Of course, we levy no critique at Mr. Beck for seeking to vindicate his perceived rights in this forum. We do not share his opinion as articulated on March 30, and we respect his creativity in seeking an alternate avenue where his claims might have a chance of success. Unfortunately, despite the general wisdom among UDRP panelists, we find that occasionally they render decisions that make First Amendment champions cringe.
We are certain that despite our disagreement with Mr. Beck’s legal position, that all parties involved hold equal reverence for the First Amendment. Therefore, I have prepared a proposed stipulation that will ensure that no matter which panelist is assigned to this case, the First Amendment will illuminate these proceedings like rays of light from the Torch of Liberty.
I hate to presume anything about anyone, but I presume that Mr. Beck will agree to this stipulation. It would be an interesting day indeed if Mr. Beck preferred to risk that a panelist would apply French law to a case between two Americans over a matter of public discourse.
I recall that Beck publicly called Harold Koh, the Dean of Yale Law School, a “threat to American democracy” for his views on transnational law. Beck said of Koh:
he wants to subordinate the American Constitution to foreign and international rules. We see that in his attack on First Amendment free speech principles, which he finds opprobrious.
Similarly, Mr. Beck said it best when he warned of the dangers of allowing international legal principles to trump our cherished constitutional rights:
Once we sign our rights over to international law, the Constitution is officially dead.

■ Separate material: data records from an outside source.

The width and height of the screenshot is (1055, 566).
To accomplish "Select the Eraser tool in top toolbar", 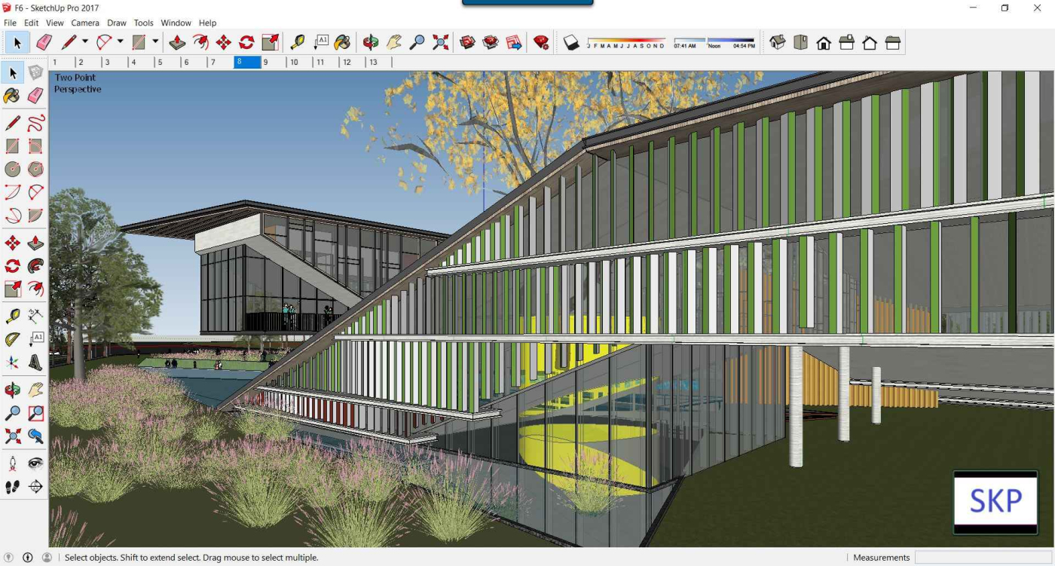I will click(44, 42).
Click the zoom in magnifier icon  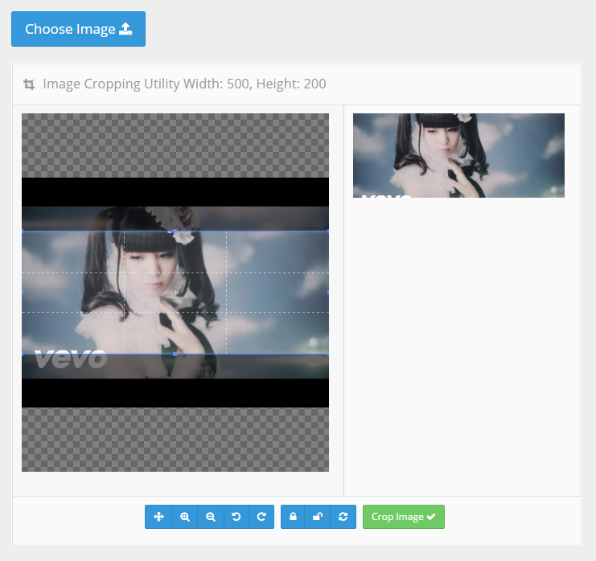(184, 517)
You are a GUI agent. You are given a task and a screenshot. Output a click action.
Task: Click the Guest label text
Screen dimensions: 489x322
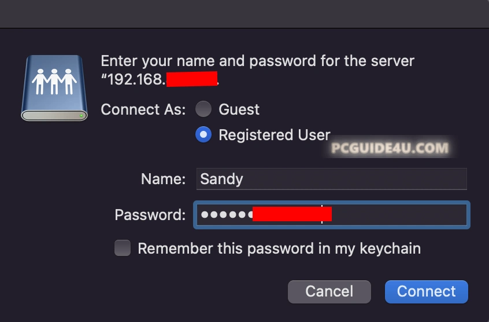click(239, 109)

I am certain that neither party wishes to see First Amendment rights subordinated to international trademark principles, thus unwittingly proving Mr. Beck’s point. Lest this case become an example of international law causing damage to the constitutional rights that both of our clients hold dear, I respectfully request that your client agree to stipulate to the application of American constitutional law to this case.
I have attached a proposed stipulation for your review.
Marc John Randazza
WORLD INTELLECTUAL PROPERTY ORGANIZATION
ARBITRATION AND MEDIATION CENTER
Mercury Radio Arts, Inc.
And Glenn Beck
Disputed Domain Name:
WIPO Case No. D2009-1182
WHEREAS, the parties to this dispute are all U.S. Citizens
WHEREAS, the parties to this dispute desire to ensure that U.S. law and U.S. Constitutional
principles are given controlling weight in the above-styled proceeding,
The Parties hereby stipulate to the following measures in this action
1. The Parties hereby stipulate that the U.S. Constitution, including (and especially) the
First Amendment thereto should apply to these proceedings and should govern the Panel’s
decision in this case.
2. The Parties hereby stipulate that the Panel shall not enter a decision in this case that
would be contrary to the protections afforded to American citizens under the First Amendment,
regardless of any international principles previously adopted by other UDRP panels or other
Matthew A. Kaplan
Attorney for Complainant
Marc J. Randazza
Attorney for Respondent
- We must all admit that Mr. Beck could prevail in the UDRP action.
- To be clear, we have nothing but respect for the French legal system. Nevertheless, the Gallic commitment to free speech rights is not as broad as ours.